The $500 Gaming Machine, 2007 Edition

Page 4 - Seeking answers? Join the Tom's Hardware community: where nearly two million members share solutions and discuss the latest tech.

zenmaster

Splendid
Feb 21, 2006
3,867
0
22,790


Those links do nothing but show me how BAD the Conroe-L is.
When fully OC'd it loses almost all of the tests vs the E4300.

The E4300 is a VERY poor performing chip at STOCK speeds due to the very low FSB.
It gets trounced by the E6300 at stock.

If you OC the E6300 and E4300 both to 3.0Ghz+, then there is little difference as the FSB bottleneck is removed. And Remember, the E2160 is now comparing well to the E6850 not the lowly E4300 at stock.

At these performance levels, you are much better off with the AMD solution. The chips are still about $10-$15 higher but they will be offset by board cost.

The E2160 solution provides a performance level as high or perhaps higher than any AMD solution, even OC'd.

So the extra $30 or so makes sense. If you absolutely dont have that $30, go AMD.
 

darklife41

Distinguished
May 18, 2006
201
0
18,680


I'm in Australia. We get parts directly from Intel distributors. No Celeron, Pentium, or Pentium D is being manufactured by Intel anymore. Newegg is selling off old stock. When it's gone it's gone. I really don't care what reviews said about the Celeron L, from our experience it wasn't that fast and couldn't touch the C2Ds. It also lagged severly when running more than 1 app at a time.
 

Basalt

Distinguished
Sep 18, 2007
1
0
18,510
I've built computers since the 8086 days, so I know no two people are going to see eye to eye on the whole component list. So I looked a bit closer at the gigabyte Card, the article states the card as having 256 mb of DDR2 RAM. That hardly makes it a clear winner on price point, but looking the card up it turns out the H2600pro is only offered as a 512 mb RAM card from Gigabyte.

At $88 at Newegg for what it does, with 512 mb ram, it seems a lot more reasonable as a budget card, especially when you try to match it to a Dx9 card with the same memory configuration, now your up against the ATI X1650 or the nVidia 7600GS in price points, cards which this model should beat easily on benchmarks at stock speeds, especially at lower resolutions.
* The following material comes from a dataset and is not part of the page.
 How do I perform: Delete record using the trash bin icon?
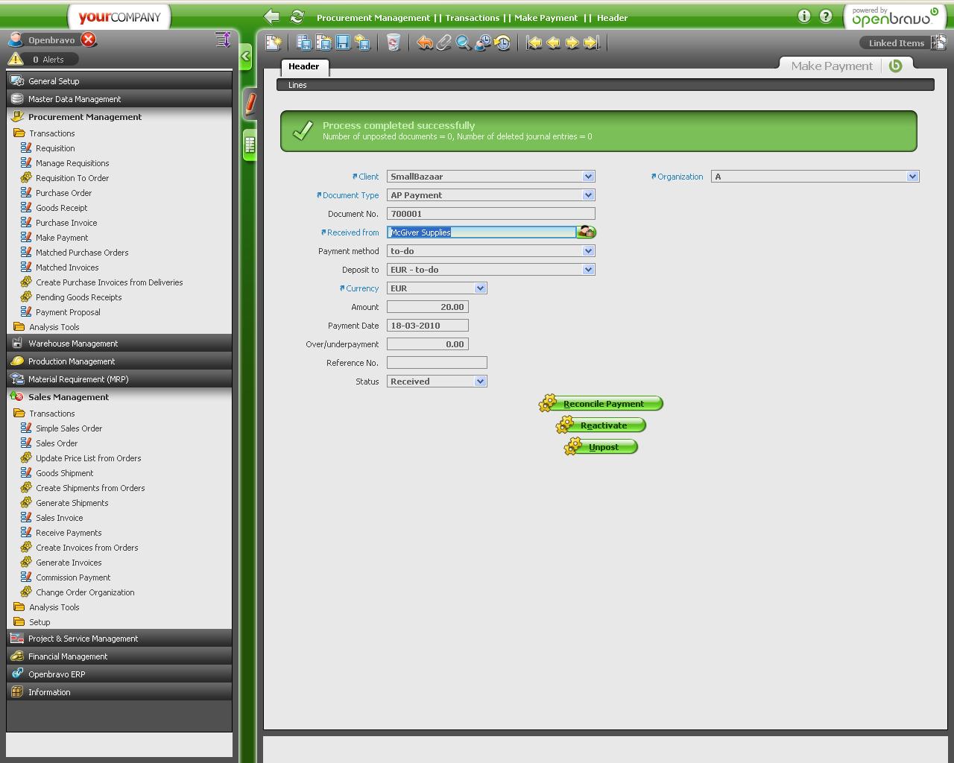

Your going to end up almost doubling your money invested to buy a XT1950 and the 7900/7950 series nVidia GPU on a 512 mb card seem to be drying up. So with the key words being budget and current games, the card isn't a bad buy, as long as resolutions are below 1280 x 1024.

However even given that you want future expansion options built and DX10 built in, why would you even bother buying a DX10 card with an XP operating system?
 

triple000

Distinguished
Nov 1, 2007
2
0
18,510
hey peoples, im a noob to these forms but i was just woundering if this rig would even be able to touch crysis when it comes out? i meen...would it be able to load the game and play it on low settings at least or would it be worthless?
thanks alot. triple000
 

zenmaster

Splendid
Feb 21, 2006
3,867
0
22,790
No, It would not.

If you upgraded the GPU to say a 7900GS which you can find for about $99 last time I looked it may be playable on low settings.

You may want to add another 1gb of RAM.

You can save quite a bit on the GPU which could pay for those upgrades. The ANTEC Earthwatts 430w version can be had for as little as $30 After Rebate last I looked and do nicely.